# [Work to complete]
Look for the string "DUCHA" in the listing below, then copy every line that has it.
▬▬▬▬▬▬
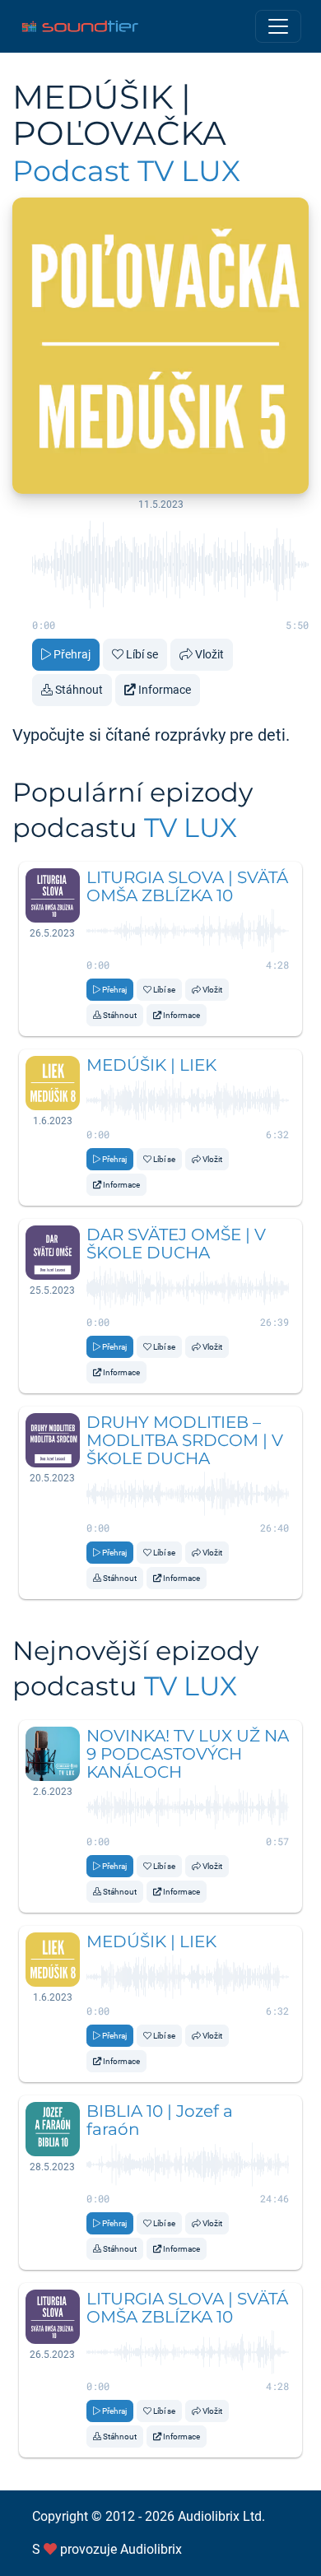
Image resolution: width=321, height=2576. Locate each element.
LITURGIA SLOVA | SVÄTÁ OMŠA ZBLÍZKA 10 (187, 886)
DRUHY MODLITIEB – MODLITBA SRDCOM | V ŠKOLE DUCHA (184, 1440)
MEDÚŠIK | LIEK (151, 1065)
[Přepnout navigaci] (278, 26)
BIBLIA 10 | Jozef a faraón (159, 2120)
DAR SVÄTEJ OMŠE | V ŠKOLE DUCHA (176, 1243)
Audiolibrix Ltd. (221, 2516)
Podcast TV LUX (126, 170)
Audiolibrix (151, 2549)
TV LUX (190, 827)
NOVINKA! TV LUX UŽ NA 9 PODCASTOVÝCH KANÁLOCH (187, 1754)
▬▬▬▬▬▬
# [Task output]
DRUHY MODLITIEB – MODLITBA SRDCOM | V ŠKOLE DUCHA (184, 1440)
DAR SVÄTEJ OMŠE | V ŠKOLE DUCHA (176, 1243)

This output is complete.